++++ Testo della pagina ++++

Infatti, Evangelion non è che una collezione di minigiochi collegata a una girandola di
eventi. Bandai ha optato per una progressione pedissequa rispetto alle vicende dell’anime,
in cui il gameplay cambia radicalmente di livello in livello, passando con la massima
disinvoltura da picchiaduro a spaccapulsanti o gioco di danza, senza dimenticare sezioni
in stile inquadra il bersaglio e spara.

++++

§ **Obiettivo**
Trascrivi dal testo della pagina, parola per parola, il tratto tra "Infatti, Evangelion non" e "bersaglio e spara.", compresi questi due punti. I record qui non c'entrano per niente.

++++ Materiale ++++

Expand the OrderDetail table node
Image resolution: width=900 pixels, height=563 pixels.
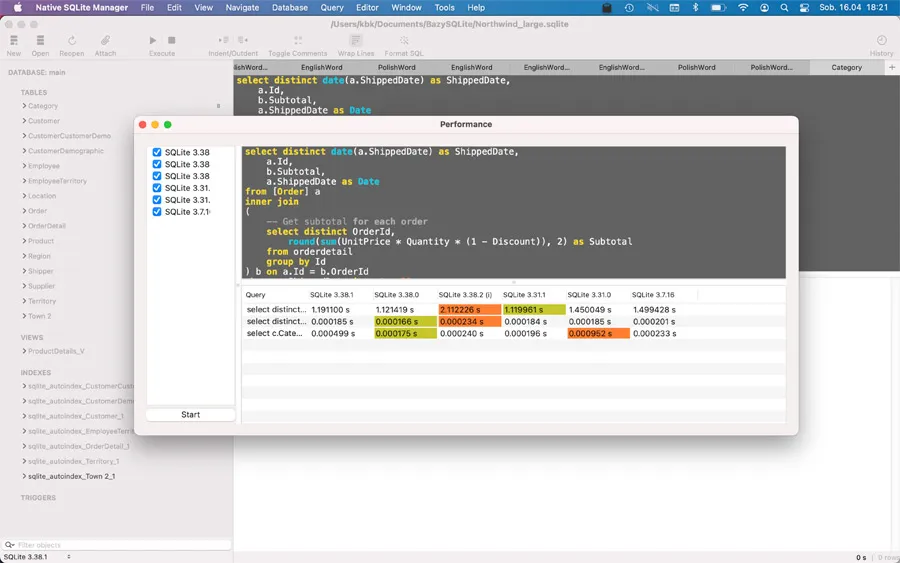click(x=25, y=226)
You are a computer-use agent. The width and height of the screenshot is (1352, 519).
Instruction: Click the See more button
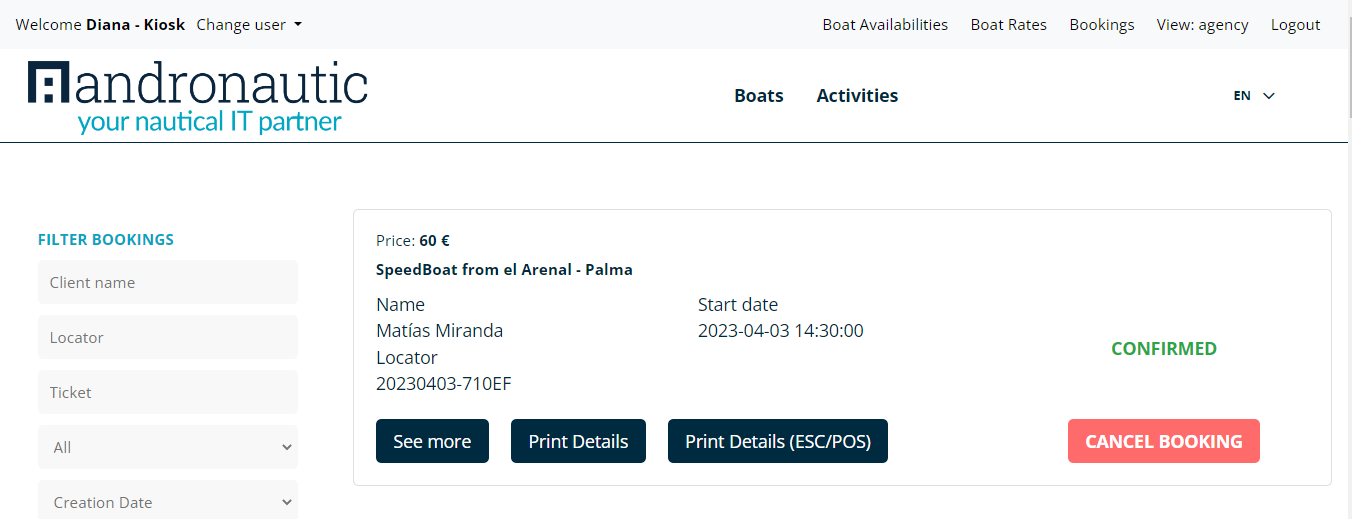pyautogui.click(x=432, y=441)
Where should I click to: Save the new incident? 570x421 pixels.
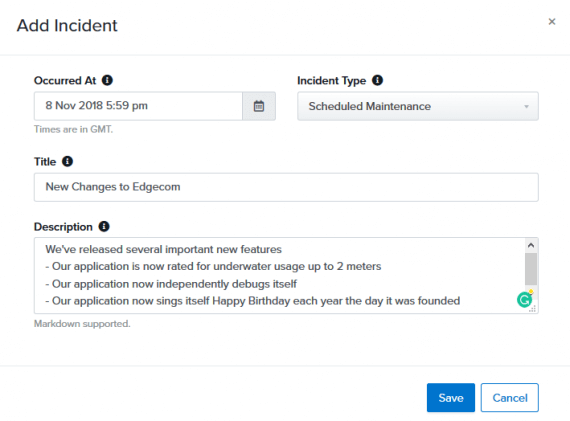(451, 397)
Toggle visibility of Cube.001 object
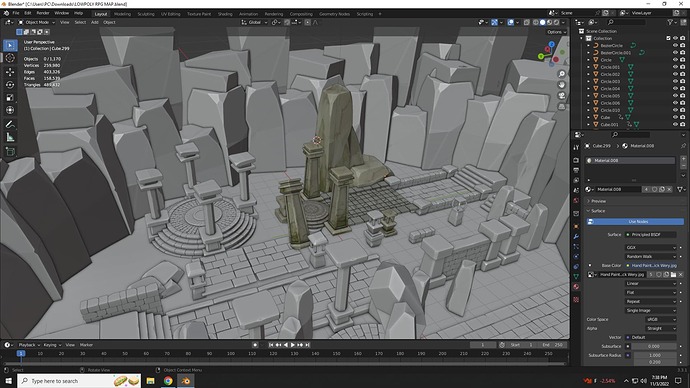690x388 pixels. coord(675,124)
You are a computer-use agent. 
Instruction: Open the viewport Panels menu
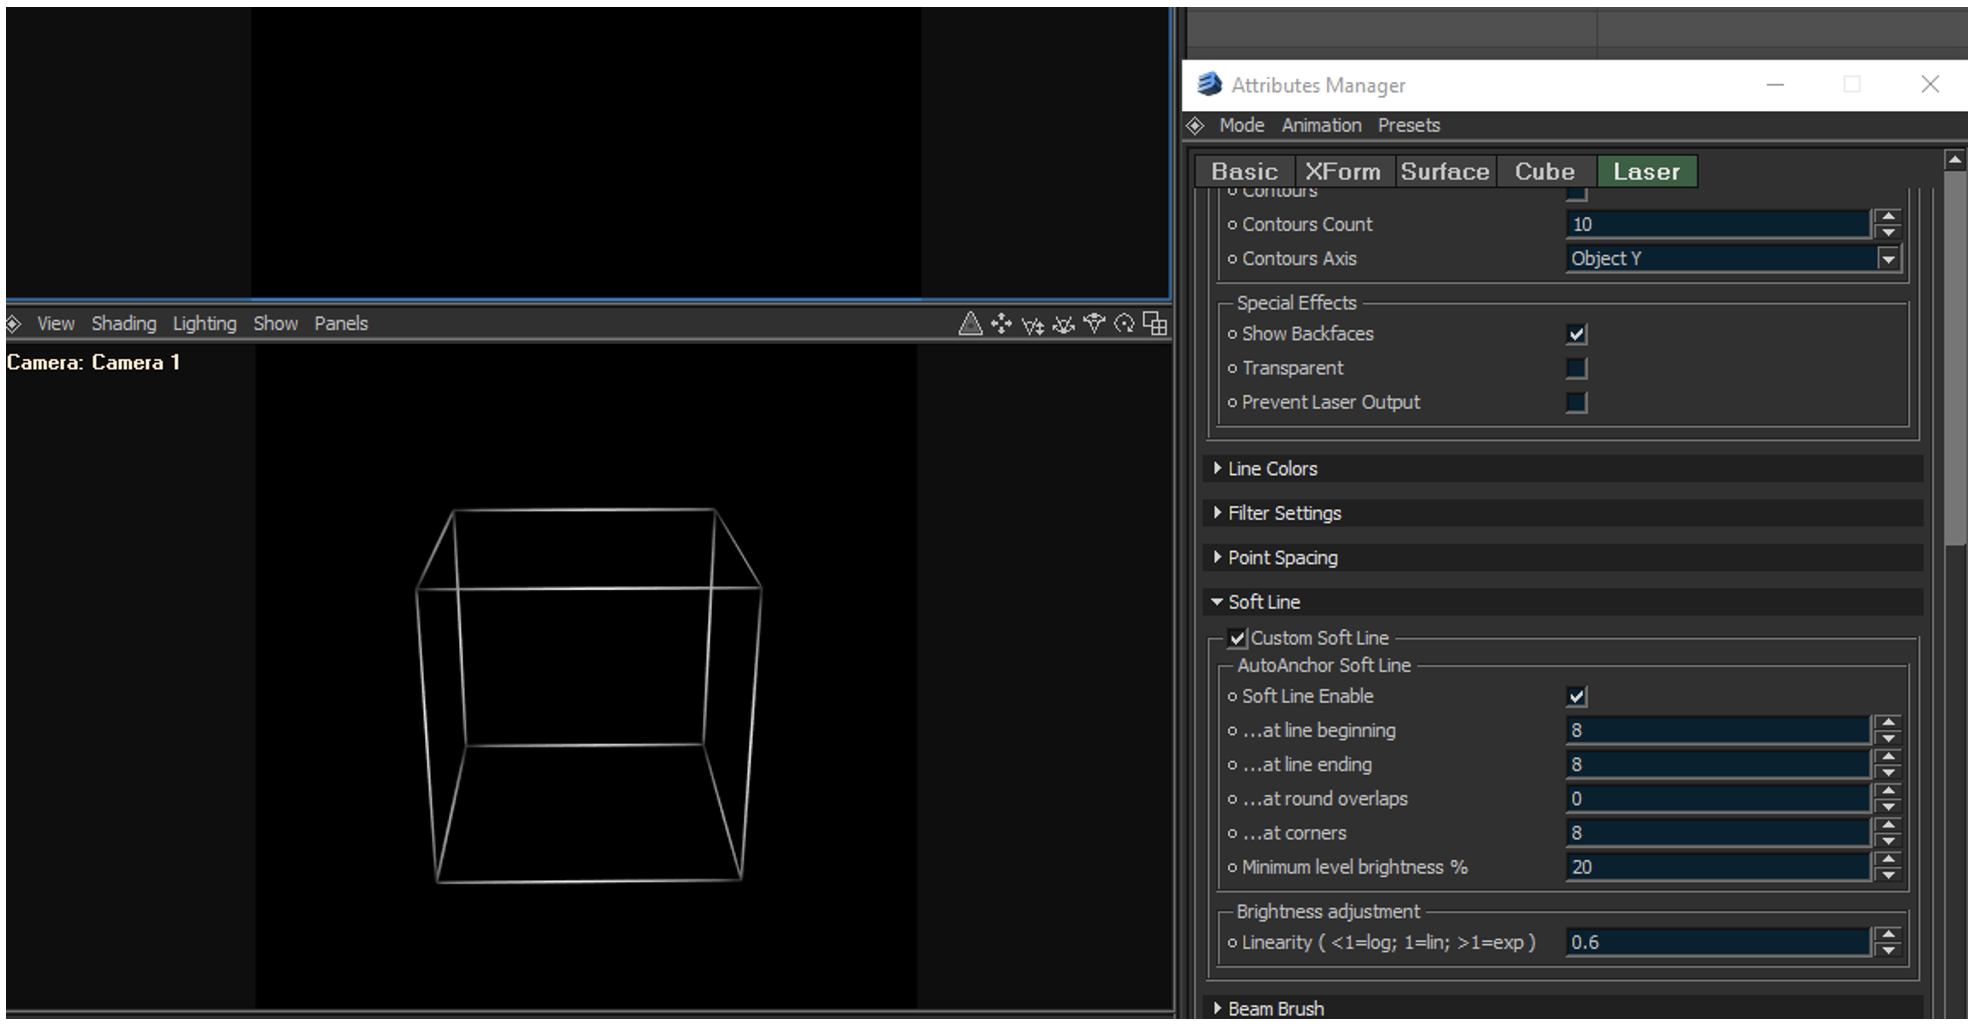pos(341,324)
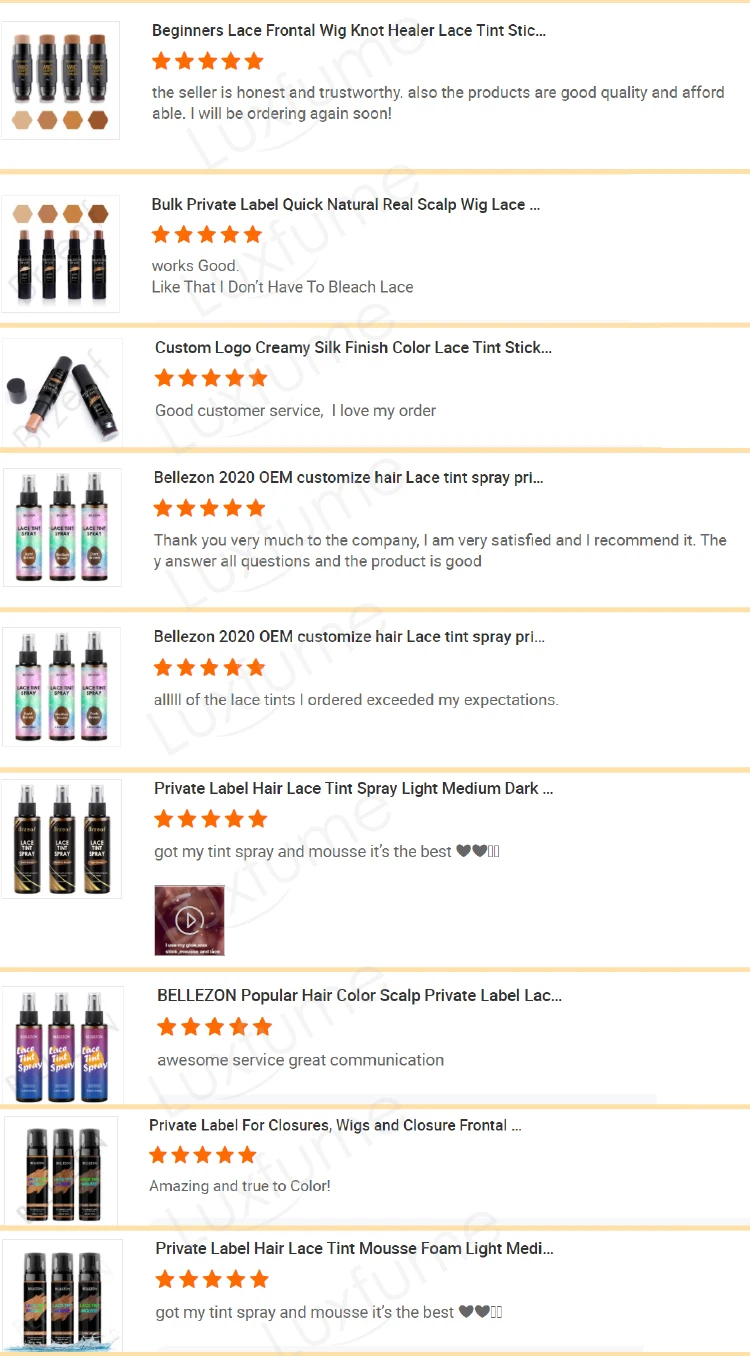The image size is (750, 1356).
Task: Click the mousse foam bottles with water splash thumbnail
Action: pos(62,1296)
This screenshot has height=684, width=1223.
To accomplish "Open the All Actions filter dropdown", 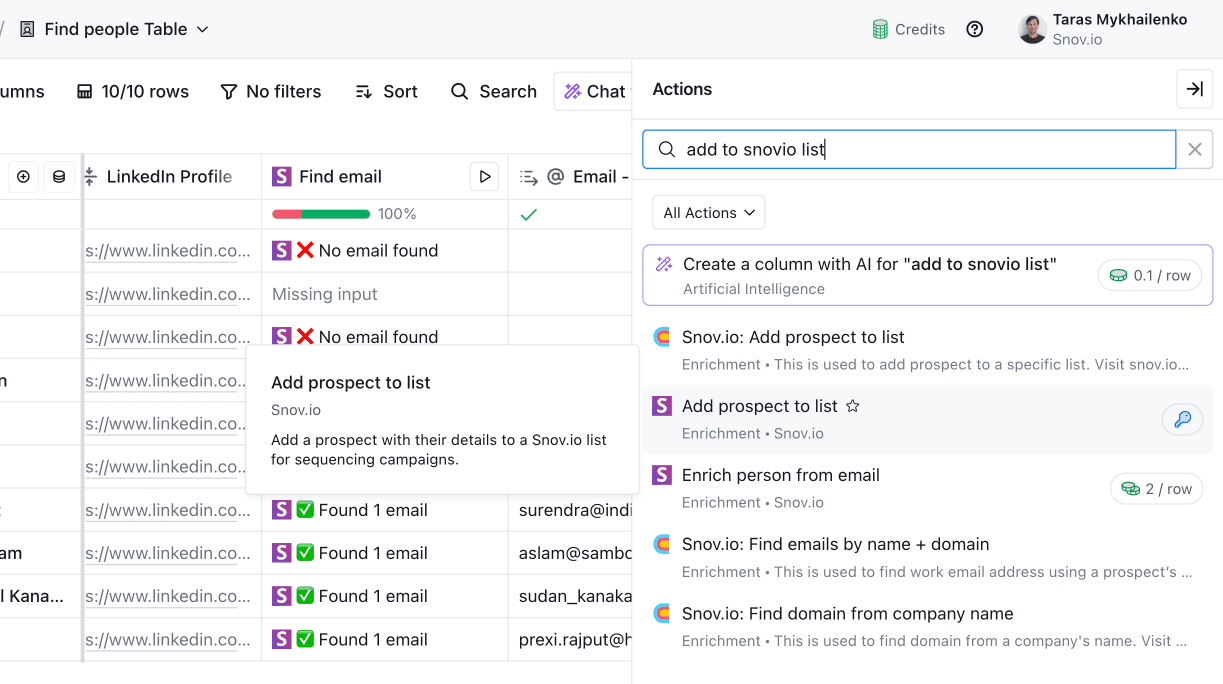I will 708,213.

++++

§ **Risposta**
Infatti, Evangelion non è che una collezione di minigiochi collegata a una girandola di
eventi. Bandai ha optato per una progressione pedissequa rispetto alle vicende dell’anime,
in cui il gameplay cambia radicalmente di livello in livello, passando con la massima
disinvoltura da picchiaduro a spaccapulsanti o gioco di danza, senza dimenticare sezioni
in stile inquadra il bersaglio e spara.